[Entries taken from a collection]
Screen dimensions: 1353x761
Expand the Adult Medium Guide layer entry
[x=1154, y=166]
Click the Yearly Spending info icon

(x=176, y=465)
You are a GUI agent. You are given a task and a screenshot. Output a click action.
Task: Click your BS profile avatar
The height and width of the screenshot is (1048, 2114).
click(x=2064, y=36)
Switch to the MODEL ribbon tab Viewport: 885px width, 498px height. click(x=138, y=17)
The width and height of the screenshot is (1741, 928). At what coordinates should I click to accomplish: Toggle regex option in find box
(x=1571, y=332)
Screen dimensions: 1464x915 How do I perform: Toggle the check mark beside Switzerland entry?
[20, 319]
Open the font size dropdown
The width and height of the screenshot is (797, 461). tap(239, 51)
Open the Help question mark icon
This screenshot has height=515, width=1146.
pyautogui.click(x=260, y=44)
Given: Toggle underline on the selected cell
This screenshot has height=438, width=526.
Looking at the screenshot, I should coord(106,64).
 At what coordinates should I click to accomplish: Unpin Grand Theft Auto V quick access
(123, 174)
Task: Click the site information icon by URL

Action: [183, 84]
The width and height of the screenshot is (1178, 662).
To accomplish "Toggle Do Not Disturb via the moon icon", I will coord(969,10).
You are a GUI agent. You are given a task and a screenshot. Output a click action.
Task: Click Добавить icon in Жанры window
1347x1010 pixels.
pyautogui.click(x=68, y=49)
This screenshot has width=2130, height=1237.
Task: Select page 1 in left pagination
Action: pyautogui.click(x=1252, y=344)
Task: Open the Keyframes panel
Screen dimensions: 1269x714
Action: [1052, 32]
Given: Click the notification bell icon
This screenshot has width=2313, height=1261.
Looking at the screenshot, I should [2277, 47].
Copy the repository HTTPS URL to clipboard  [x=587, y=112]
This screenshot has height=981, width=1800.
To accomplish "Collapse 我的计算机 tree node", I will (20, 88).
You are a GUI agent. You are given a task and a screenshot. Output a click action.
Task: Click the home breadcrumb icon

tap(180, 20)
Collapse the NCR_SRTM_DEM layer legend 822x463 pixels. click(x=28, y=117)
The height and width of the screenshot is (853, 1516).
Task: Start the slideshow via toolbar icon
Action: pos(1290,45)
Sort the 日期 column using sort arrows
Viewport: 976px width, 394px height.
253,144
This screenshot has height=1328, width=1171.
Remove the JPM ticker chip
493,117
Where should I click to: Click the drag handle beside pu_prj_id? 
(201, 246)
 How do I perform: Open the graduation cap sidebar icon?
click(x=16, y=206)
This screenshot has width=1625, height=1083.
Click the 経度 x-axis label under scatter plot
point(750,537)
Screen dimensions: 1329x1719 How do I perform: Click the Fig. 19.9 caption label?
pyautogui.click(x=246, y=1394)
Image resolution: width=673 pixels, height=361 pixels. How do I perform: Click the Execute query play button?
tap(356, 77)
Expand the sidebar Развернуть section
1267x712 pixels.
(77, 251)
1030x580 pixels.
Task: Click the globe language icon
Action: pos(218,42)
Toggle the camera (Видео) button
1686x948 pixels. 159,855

■ **Task goal**
Would you repeat, exactly and with nothing added, every line from the line containing "1267x712 pixels." through the last line of the records above?

■ **Exercise result**
1267x712 pixels.
(77, 251)
1030x580 pixels.
Task: Click the globe language icon
Action: pos(218,42)
Toggle the camera (Видео) button
1686x948 pixels. 159,855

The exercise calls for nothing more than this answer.